### EXTRAIT CHOISI
════════

L'autonomie à fleur d'eau

De par leur isolement, les îles sont des territoires propices au développement de solutions d'autonomie énergétique. Si aucune en France n'est encore autonome, plusieurs se sont lancées dans l'aventure des énergies renouvelables. Zoom sur les îles bretonnes du Ponant, situées sur la façade atlantique.

« Il y a eu une marée noire pendant que je faisais mon service militaire. On déversait de la craie sur les nappes de pétrole pour le couler. Quelques années après ça, je ramassais encore des crabes qui avaient la gueule noire car ils mangeaient le pétrole tombé au fond de l'eau », raconte François Spinec. Cet ancien marin-pêcheur a passé toute sa vie sur l'île de Sein, au large de la pointe du Raz. Entre les marées noires et l'élévation du niveau des mers, il a développé une « sensibilité à l'écologie », comme il aime le dire. Le déclic pour agir a eu lieu en 2008, lorsqu'une  grosse tempête a provoqué des dégâts. « On a vraiment pris conscience des effets de la montée des eaux provoquée par les émissions de CO2. Sur l'île,  dont l'altitude moyenne est de 1,50 m, toute notre électricité provient du fioul, c'est lamentable ».  

En effet, les 216 habitants de l'île de Sein (120 en hiver) sont alimentés en électricité par un groupe électrogène. Même l'unité de dessalement d'eau de mer tourne au fioul, et de nombreux habitants se chauffent à l'électricité. Au total, environ 400.000 litres sont brûlés chaque année, et les émissions de CO2 par habitant sont treize fois plus élevées que sur le continent. Et à Sein, les transports n'y sont pas pour grand chose : les voitures ne sont pas admises sur l'île. En 2012, quelques habitants décident de passer à l'action avec l'aide de Patrick Saultier, un entrepreneur breton qui a déjà lancé un projet citoyen d'éoliennes dans sa commune, et qui s'est pris de passion pour l'île de Sein. « On a fait une dizaine de réunions publiques. Il y avait beaucoup de monde, de l'enthousiasme, on y croyait », se souvient Catherine Spinec, elle aussi née sur ce petit bout de terre de 60 ha.

Un projet visant à atteindre 100 % d'énergies renouvelables en dix ans est mis sur papier. Pour y parvenir, ils prévoient de s'affranchir complètement d'EDF en récupérant la gestion du réseau (dans les zones non interconnectées ZNI, comme l'île de Sein, seule EDF est pour le moment autorisée à gérer la production et la distribution électrique). « On a tout pour réussir ici : du soleil, du vent, des courants. Et pas de gros besoins puisqu'on n'a aucune usine », résume Catherine Spinec. Avec l'aide d'un avocat, les habitants choisissent de s'organiser en SAS et créent la société Île de Sein Energies (IDSE) en juillet 2013.

════════

### LIGNES DE DONNÉES
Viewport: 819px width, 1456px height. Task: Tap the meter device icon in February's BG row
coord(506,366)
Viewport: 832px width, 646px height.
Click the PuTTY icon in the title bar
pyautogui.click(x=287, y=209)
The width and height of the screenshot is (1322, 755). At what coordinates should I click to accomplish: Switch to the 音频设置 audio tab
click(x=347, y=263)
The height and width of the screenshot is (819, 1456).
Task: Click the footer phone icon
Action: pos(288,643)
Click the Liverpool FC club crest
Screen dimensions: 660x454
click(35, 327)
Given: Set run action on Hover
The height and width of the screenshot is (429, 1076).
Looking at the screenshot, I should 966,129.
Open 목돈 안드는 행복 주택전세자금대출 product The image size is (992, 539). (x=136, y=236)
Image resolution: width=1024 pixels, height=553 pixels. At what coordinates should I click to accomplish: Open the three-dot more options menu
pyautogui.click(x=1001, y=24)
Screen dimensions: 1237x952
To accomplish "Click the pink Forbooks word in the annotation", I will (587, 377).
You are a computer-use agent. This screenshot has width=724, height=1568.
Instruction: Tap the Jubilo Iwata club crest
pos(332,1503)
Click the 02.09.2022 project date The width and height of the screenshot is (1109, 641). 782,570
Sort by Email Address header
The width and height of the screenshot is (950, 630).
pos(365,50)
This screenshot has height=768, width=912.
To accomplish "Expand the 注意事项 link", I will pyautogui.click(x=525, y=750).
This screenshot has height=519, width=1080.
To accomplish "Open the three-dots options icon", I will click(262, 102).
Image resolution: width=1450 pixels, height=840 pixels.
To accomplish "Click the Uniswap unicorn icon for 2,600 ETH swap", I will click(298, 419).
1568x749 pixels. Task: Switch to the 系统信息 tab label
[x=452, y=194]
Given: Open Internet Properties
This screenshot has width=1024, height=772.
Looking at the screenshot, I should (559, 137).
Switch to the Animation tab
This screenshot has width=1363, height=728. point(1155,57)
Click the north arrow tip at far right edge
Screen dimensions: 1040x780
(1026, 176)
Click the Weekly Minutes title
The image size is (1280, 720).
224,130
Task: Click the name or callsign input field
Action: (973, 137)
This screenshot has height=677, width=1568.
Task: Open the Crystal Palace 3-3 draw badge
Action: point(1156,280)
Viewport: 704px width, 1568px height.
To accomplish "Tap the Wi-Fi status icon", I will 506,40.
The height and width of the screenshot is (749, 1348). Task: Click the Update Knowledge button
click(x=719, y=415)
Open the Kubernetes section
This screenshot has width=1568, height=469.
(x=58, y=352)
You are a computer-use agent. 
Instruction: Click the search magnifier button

════════

### CONSIGNE
D'après l'extrait choisi sur l'île de Sein, répondez aux questions suivantes :
(a) En quelle année une grosse tempête a-t-elle servi de déclic pour agir ?
(b) Combien de fois les émissions de CO2 par habitant sont-elles plus élevées sur l'île que sur le continent ?
(c) Quel nom porte la société créée par les habitants en juillet 2013 ?

### RÉPONSE RÉDIGÉE
(a) En 2008.
(b) Treize fois.
(c) Île de Sein Energies (IDSE).